Word and element pointing data
<<<<

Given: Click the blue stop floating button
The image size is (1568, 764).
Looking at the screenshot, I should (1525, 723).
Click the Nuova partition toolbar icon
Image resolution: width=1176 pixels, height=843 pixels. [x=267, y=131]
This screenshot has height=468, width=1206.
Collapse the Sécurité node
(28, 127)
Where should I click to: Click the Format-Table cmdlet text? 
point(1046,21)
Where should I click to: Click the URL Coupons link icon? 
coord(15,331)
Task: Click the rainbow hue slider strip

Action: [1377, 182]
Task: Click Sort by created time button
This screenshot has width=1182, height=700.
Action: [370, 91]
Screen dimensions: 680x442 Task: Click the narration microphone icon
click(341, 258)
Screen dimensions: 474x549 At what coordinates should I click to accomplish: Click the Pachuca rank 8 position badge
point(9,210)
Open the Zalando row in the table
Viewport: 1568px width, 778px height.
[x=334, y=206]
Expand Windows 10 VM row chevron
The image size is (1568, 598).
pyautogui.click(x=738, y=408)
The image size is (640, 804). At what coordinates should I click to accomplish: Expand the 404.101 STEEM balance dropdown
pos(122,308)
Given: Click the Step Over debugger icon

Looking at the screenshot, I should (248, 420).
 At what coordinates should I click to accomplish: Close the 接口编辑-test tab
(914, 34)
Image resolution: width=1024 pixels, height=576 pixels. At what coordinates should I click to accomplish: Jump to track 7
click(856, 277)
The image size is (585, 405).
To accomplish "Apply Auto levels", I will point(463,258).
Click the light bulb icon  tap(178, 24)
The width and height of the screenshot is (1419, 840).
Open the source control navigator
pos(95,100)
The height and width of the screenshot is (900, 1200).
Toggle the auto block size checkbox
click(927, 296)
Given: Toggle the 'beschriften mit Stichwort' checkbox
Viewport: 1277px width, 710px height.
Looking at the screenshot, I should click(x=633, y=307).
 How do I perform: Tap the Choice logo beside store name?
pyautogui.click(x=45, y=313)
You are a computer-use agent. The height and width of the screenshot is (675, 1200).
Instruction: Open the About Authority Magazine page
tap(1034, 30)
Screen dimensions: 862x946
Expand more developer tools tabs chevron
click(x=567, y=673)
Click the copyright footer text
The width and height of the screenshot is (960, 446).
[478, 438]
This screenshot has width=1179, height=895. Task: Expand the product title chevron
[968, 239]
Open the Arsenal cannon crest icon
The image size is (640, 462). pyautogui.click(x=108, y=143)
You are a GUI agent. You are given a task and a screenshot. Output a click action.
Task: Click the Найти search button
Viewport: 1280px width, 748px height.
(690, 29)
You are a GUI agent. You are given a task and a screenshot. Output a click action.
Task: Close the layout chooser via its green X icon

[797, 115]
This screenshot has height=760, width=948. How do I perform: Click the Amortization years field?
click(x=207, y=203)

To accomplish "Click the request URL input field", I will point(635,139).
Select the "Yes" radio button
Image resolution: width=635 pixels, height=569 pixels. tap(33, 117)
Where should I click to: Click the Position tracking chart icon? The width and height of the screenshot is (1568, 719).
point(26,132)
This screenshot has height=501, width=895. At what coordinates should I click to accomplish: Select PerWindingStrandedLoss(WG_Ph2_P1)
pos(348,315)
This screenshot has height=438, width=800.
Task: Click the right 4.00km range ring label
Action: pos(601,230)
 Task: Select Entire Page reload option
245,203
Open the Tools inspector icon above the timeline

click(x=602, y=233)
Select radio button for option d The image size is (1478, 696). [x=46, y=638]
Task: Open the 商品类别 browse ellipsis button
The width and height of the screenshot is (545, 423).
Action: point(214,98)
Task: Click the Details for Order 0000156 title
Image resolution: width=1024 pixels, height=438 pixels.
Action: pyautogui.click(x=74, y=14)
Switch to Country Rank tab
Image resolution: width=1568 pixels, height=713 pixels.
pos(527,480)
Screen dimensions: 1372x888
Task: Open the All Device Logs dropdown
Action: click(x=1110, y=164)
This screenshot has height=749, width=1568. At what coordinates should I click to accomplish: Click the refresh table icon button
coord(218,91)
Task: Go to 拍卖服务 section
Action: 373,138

>>>>

**Objective**
Lay out the data from the start through the line containing "point(9,210)" as a two-column CSV with the columns input and output. Put each input and its output on one row, with each value in its own quoted field and line breaks turned into spaces.

**Solution**
input,output
"Given: Click the blue stop floating button The image size is (1568, 764).","Looking at the screenshot, I should (1525, 723)."
"Click the Nuova partition toolbar icon","Image resolution: width=1176 pixels, height=843 pixels. [x=267, y=131]"
"This screenshot has height=468, width=1206. Collapse the Sécurité node","(28, 127)"
"Where should I click to: Click the Format-Table cmdlet text?","point(1046,21)"
"Where should I click to: Click the URL Coupons link icon?","coord(15,331)"
"Task: Click the rainbow hue slider strip","Action: [1377, 182]"
"Task: Click Sort by created time button This screenshot has width=1182, height=700.","Action: [370, 91]"
"Screen dimensions: 680x442 Task: Click the narration microphone icon","click(341, 258)"
"Screen dimensions: 474x549 At what coordinates should I click to accomplish: Click the Pachuca rank 8 position badge","point(9,210)"